15 - High Hopes (2)

3.7K 547 15
                                    

Sebelum membaca, jangan lupa untuk pencet tanda bintang di sudut kiri bawah layar ponselmu dan selalu beri dukungan untuk Leobra! Ayaflu!

=== Leobra===

Bara mengembuskan napas pelan, membuat asap putih itu terbebas dan melambung pergi. Wajah kusut lelaki itu tampak memudar, ditutup oleh pekatnya malam dan lampu jalan yang mulai remang.

Getaran ponsel yang terdengar lemah terus menyapa telinga Bara sejak tadi. Namun, lelaki itu lebih memilih untuk tidak mengacuhkannya.

Usai kejadian di rumah tadi, Bara lebih memilih untuk pergi dan menenangkan diri. Kadang Bara tak habis pikir, mengapa semua hal tentang keluarganya terasa rumit dan memalukan di saat yang bersamaan. Entah karena hidup kakaknya yang terlalu bebas hingga terjebak pada arah yang salah atau orang tuanya yang begitu lemah dan tak tega hingga melindungi sesuatu yang Bara rasa tidak diperlukan.

Rasanya masih lekat di otak Bara bagaimana ekspresi sang ayah saat lelaki itu turun dan melihat kedua putranya berkelahi. Bahkan langkah lelaki itu masih terasa limbung karena belum pulih sepenuhnya.

Bara kira, ayahnya hanya belum yakin untuk menjalankan operasi saat itu. Namun kejadian hari ini membuat Bara sadar, bahwa kesehatan pun terasa tidak penting saat harus dibandingkan dengan anak sendiri. Walaupun, Bara tidak pernah merasakan menjadi anak yang mendapat semua itu.

"Lo lupa, lo kan yang bikin semua ini terjadi?"

Bara tertawa, hatinya merasa pahit. Kekehannya semakin jelas saat ia sadar kalau semua memang berasal dari kebodohannya. Kebodohan seorang anak dungu yang tak pernah berpikir panjang.

"Bar, ban mobil udah diganti?" tanya Dimas seraya berjalan menghampiri Bara yang sedang duduk di meja belajar.

Ingatan itu kembali muncul dalam memori Bara. "Enggak apa-apa, kok, itu bannya, masih oke." Bara masih ingat bagaimana ia menjawab sang kakak, apalagi saat itu ia masih sibuk-sibuknya dengan ujian akhir sekolah.

"Oke dari mana? Orang kemaren gue cek udah tipis," gerutu lelaki itu.

Bara menghela napas jengkel. Ia menutup buku matematika dan menatap wajah kakaknya itu. "Masih oke itu. Gue tadi balik sekolah ngebut-ngebut di jalan becek aja nggak apa-apa. Lo aja yang baru belajar, jadinya lebay. Lagian duit gue juga ngepas kalo mau ganti ban. Kecuali kalo lo ngasih gue duit."

Bara kala itu tidak pernah berpikir kalau hal itu akan membuat dirinya semakin asing, bahkan di rumahnya sendiri. Sampai akhirnya ia menemukan sang ayah datang dengan penuh amarah, dan ibunya berlinang air mata. Sementara Dimas, sudah dilarikan ke rumah sakit karena kecelakaan.

Teriakan amarah itu tidak berhenti, membuat Bara yang terus merutuki dirinya sendiri. Nada kekecewaan terasa mengambang di setiap sudut kamar. Semua terhenti saat Ibunya berhasil menarik lelaki paruh baya itu dan membawanya pergi ke rumah sakit. Meninggalkan Bara yang masih terdiam menatap dinding kamarnya.

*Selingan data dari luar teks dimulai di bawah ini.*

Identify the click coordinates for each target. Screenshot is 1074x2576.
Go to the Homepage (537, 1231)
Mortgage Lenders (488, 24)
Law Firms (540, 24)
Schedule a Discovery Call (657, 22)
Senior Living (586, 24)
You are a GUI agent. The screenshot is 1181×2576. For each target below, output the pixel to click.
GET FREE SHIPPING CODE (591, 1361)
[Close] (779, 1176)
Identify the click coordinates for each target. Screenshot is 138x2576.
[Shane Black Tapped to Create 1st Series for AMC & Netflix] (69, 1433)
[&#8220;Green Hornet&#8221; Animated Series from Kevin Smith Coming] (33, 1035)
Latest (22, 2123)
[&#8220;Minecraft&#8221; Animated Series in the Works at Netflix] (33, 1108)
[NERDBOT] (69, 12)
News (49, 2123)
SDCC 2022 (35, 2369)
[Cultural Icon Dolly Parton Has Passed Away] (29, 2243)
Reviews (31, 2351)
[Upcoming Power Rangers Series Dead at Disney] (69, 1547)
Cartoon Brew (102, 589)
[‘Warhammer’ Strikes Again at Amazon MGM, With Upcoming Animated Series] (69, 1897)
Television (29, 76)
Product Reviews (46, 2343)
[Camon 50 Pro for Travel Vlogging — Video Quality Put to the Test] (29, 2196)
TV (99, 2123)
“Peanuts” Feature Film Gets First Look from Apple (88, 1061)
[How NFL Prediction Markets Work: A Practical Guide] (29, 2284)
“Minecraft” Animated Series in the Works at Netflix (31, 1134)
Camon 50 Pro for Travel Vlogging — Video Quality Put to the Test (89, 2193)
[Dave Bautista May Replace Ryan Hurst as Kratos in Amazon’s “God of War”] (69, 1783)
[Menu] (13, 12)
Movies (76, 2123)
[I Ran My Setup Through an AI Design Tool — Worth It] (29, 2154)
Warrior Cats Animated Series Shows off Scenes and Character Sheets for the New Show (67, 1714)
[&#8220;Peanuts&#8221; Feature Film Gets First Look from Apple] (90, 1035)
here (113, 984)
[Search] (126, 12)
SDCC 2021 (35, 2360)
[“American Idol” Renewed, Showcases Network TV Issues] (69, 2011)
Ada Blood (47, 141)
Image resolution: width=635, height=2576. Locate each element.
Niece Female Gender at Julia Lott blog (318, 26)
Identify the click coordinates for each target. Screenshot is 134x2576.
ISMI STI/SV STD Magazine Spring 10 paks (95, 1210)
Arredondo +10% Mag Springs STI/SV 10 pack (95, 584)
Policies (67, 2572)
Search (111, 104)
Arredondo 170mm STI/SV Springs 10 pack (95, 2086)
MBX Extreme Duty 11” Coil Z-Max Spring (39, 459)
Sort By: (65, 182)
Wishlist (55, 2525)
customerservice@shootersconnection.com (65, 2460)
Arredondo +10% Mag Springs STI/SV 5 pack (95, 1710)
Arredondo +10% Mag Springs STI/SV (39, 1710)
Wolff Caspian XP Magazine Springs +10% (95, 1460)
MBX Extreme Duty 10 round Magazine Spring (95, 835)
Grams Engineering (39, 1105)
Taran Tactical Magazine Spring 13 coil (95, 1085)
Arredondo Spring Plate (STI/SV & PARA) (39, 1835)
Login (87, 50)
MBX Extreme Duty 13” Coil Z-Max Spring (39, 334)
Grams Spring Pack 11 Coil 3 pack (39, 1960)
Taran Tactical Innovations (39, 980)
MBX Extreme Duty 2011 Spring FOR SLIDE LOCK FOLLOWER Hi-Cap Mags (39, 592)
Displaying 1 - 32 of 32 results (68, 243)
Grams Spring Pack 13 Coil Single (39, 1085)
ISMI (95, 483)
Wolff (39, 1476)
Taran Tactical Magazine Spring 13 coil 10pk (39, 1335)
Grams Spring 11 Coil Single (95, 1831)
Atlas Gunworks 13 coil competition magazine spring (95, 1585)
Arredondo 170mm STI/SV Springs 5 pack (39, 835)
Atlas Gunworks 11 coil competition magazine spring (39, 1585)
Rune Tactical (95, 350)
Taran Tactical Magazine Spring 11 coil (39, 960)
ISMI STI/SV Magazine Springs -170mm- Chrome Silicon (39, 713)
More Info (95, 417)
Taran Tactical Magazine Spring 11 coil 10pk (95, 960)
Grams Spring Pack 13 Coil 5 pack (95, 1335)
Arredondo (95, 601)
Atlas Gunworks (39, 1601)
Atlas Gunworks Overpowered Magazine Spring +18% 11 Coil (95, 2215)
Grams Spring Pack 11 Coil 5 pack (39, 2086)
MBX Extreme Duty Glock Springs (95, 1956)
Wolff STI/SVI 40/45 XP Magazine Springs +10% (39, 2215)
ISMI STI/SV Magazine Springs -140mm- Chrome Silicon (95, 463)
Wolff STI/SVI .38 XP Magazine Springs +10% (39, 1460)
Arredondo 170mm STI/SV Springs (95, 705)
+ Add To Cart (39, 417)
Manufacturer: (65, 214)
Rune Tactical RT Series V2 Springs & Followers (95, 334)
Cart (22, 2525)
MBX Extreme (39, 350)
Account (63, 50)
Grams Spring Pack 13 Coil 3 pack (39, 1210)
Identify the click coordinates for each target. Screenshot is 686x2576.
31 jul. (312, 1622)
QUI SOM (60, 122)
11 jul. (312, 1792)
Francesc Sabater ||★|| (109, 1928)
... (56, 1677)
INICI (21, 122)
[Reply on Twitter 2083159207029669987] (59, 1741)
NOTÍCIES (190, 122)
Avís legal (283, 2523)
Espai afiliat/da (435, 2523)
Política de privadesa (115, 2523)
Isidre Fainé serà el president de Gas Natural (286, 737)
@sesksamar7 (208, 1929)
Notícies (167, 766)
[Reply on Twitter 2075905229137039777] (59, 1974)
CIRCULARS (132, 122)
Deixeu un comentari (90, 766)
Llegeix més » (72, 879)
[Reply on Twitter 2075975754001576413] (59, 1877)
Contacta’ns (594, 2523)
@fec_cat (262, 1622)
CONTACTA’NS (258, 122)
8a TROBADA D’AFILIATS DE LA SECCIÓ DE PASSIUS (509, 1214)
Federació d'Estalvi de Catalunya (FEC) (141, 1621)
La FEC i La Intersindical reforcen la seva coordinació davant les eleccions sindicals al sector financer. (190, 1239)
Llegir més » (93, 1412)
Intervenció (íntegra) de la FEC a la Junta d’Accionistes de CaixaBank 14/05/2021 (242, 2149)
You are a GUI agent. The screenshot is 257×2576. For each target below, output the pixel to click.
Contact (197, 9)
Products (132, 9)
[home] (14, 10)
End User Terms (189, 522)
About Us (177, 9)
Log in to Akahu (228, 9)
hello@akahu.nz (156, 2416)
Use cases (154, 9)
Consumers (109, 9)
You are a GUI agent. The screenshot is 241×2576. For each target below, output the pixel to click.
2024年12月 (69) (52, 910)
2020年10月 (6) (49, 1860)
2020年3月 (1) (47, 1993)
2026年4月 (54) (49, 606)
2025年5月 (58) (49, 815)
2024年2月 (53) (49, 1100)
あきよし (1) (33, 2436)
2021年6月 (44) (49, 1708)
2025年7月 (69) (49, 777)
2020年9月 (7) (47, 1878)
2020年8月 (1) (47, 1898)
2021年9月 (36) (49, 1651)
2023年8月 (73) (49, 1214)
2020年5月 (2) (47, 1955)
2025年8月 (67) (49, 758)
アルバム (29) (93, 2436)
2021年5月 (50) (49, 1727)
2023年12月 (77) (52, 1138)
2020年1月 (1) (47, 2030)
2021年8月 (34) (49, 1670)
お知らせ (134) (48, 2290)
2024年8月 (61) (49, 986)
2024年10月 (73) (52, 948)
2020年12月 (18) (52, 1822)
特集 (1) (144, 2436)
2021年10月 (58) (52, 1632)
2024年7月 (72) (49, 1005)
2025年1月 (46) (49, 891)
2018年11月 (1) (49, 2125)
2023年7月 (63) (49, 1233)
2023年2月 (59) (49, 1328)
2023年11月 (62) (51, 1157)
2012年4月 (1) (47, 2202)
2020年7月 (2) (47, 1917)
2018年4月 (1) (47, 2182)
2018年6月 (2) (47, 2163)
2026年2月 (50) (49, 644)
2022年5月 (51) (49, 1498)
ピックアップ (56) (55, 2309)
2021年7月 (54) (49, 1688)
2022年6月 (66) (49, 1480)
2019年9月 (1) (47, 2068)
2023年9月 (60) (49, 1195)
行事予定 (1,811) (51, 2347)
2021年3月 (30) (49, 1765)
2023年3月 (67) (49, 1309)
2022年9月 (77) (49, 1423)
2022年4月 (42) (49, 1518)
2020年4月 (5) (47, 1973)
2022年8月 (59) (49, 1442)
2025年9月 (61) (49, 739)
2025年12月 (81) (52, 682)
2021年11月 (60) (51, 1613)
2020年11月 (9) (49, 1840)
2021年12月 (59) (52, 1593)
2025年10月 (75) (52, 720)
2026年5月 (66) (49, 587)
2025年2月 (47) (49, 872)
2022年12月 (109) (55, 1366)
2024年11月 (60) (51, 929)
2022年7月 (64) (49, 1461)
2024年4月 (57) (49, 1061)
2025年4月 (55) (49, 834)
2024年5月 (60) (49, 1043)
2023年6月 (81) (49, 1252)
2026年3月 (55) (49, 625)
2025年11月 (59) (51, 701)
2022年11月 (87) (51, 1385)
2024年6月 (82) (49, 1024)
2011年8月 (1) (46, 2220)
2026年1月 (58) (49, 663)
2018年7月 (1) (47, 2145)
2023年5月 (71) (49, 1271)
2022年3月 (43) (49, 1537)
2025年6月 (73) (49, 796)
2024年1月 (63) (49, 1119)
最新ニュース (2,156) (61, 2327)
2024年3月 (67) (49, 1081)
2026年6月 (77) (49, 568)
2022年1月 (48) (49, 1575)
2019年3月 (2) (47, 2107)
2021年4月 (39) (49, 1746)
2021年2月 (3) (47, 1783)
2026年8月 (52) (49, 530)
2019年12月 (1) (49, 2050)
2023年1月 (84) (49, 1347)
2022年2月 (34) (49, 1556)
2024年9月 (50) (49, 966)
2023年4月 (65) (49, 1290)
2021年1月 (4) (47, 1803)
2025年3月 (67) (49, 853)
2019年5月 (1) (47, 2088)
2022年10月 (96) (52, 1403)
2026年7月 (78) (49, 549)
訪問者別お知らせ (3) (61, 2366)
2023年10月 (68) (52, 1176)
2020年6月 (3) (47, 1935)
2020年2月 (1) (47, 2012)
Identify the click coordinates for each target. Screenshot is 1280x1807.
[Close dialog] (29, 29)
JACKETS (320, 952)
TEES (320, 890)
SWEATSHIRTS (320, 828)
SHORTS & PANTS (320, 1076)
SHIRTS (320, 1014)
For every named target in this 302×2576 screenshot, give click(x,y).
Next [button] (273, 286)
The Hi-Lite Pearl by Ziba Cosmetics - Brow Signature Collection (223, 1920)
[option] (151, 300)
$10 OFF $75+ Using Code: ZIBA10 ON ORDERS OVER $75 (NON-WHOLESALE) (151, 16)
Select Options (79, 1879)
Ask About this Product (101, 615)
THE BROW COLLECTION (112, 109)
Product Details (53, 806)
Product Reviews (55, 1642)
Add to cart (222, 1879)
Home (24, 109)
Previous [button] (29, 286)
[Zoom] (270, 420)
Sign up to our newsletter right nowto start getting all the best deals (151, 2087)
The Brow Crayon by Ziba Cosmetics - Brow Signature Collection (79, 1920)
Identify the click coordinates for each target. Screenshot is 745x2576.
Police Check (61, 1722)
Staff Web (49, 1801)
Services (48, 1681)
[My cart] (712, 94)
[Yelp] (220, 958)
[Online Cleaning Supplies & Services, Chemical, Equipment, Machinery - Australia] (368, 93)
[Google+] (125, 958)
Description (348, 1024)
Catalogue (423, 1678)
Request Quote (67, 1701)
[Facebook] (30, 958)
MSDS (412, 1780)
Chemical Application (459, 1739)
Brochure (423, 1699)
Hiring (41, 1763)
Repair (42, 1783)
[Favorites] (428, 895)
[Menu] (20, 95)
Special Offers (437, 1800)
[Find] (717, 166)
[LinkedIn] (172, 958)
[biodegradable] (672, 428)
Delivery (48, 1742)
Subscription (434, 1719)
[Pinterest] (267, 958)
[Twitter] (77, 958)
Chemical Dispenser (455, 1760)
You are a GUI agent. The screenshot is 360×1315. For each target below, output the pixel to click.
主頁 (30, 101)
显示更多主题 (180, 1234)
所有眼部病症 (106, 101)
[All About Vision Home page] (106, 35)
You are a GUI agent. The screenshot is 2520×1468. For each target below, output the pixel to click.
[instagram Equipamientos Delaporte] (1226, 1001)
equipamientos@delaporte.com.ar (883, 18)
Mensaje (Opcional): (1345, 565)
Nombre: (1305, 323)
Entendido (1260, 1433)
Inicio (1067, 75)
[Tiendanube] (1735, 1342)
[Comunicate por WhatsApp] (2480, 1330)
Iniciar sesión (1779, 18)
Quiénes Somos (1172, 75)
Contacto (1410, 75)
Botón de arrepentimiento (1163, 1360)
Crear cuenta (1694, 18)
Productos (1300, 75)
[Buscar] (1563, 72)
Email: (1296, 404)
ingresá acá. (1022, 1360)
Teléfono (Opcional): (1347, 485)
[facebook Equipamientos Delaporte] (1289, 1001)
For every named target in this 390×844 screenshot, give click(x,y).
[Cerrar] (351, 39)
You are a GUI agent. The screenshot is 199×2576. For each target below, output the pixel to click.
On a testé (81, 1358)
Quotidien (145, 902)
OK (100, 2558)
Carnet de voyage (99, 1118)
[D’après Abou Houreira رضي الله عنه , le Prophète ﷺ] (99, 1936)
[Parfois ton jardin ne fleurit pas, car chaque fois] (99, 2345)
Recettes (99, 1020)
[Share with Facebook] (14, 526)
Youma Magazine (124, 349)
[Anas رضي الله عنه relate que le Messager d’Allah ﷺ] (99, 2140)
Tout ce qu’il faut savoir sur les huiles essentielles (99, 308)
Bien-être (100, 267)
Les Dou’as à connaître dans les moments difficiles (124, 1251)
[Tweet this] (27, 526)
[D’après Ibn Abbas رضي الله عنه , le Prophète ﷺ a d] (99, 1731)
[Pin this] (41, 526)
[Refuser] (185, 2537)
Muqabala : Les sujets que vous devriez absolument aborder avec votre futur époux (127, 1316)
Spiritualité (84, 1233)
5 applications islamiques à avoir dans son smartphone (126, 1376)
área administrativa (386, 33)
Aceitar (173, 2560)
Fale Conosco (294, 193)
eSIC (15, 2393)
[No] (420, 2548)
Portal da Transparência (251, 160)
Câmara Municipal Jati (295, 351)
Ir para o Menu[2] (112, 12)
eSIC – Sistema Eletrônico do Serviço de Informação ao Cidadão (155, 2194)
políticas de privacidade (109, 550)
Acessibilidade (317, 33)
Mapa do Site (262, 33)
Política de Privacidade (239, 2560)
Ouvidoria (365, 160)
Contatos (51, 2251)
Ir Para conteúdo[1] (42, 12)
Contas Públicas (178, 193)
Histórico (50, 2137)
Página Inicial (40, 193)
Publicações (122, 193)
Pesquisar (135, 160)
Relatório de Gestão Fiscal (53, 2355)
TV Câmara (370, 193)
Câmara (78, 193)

Ruang persegi itu makin lama terasa makin kecil, seiring dengan lantai yang terasa kian dingin. Bara mencengkeram lutut kuat-kuat, menekan semua bayangan buruk yang ada di otaknya. Bara sama sekali tak pernah berpikir kalau semua akan menjadi seperti ini.

Pada akhirnya, tetap Bara yang menjadi pokok masalah. Pada akhirnya, tetap Bara yang ditatap penuh kekecewaan. Pada akhirnya, Bara-lah yang membuat semua harapan yang telah tersusun sedemikian rupa di pundak Dimas, kembali berjatuhan ke tanah.

Bara tertawa, menertawakan dirinya dan ingatan bodoh yang tiba-tiba datang bahkan saat Bara tidak meminta.